FINALLY I got it.
Inspiration it is said, is 90 per cent perspiration.
In my case, pain as well as perspiration.
So it was apt that I got the idea for this column while in the gym; for the first "Body Blast" (aerobics with big weights and a sadistic instructor) of the year.
I was mentally beating myself up about all those extra mince pies, slices of Christmas cake and chocolate I had eaten in the preceding two weeks. (I kept telling myself that "just one more" wouldn't make any difference: it's never true).
Then it came to me: my New Year advice to the Prime Minister, to secure eternal electoral success.
Abolish January.
What is there to say for this month?
It's cold, damp, dark, depressing. Even the root of the word is deeply uninspiring - based on "Janus", the Roman God of the doorway.
Only the Romans would have had a god for doors.
It's supposed joyously to signify the 'doorway' to the New Year.
But in January I do my best to keep from the door - and more particularly from what comes through it.
In place of all those nice Christmas cards from old friends and acquaintances, catching up with their news, there are just those damned BILLS, plus this week a helpful reminder yesterday from Inland Revenue, in vivid red that I had to settle my tax bill by the end of January or I'd be fined, flogged and despatched to outer darkness (don't worry - or raise your hopes, I will pay it).
My credit card company have even provided a very new service.
In a separate envelope from their post-Christmas bill, which I would much have preferred not to read, they've kindly sent an annual statement, breaking down my spending by category - clothing, books, supermarket, liquor, restaurants.
That hardly cheered me up. It's a terrible shock to be told in hard print just where your money has gone over the preceding 11 months.
To add to the absence of happiness in the month, there's also the sad news that there's more sickness in January, more separations and divorces are commenced in early January than any other period in the year.
So what is there to say for this dreadful month, apart from the fact that February is not much better?
So I'd like your views please, on my draft "Abolition of January Bill", before I write formally to the Prime Minister.
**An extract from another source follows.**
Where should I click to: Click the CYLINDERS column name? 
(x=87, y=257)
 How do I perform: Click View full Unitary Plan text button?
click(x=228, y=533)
Of course abolishing the month of January would be easy. We could give it another name, for a start.
But there is the serious practical problem of the weather, and those bills: both will require some more detailed consideration to find the answer.
Maybe a Royal Commission of the good and the great, to report by next January?
Meanwhile, a Happy New Year. There's only 21 days left in January, so let's start counting.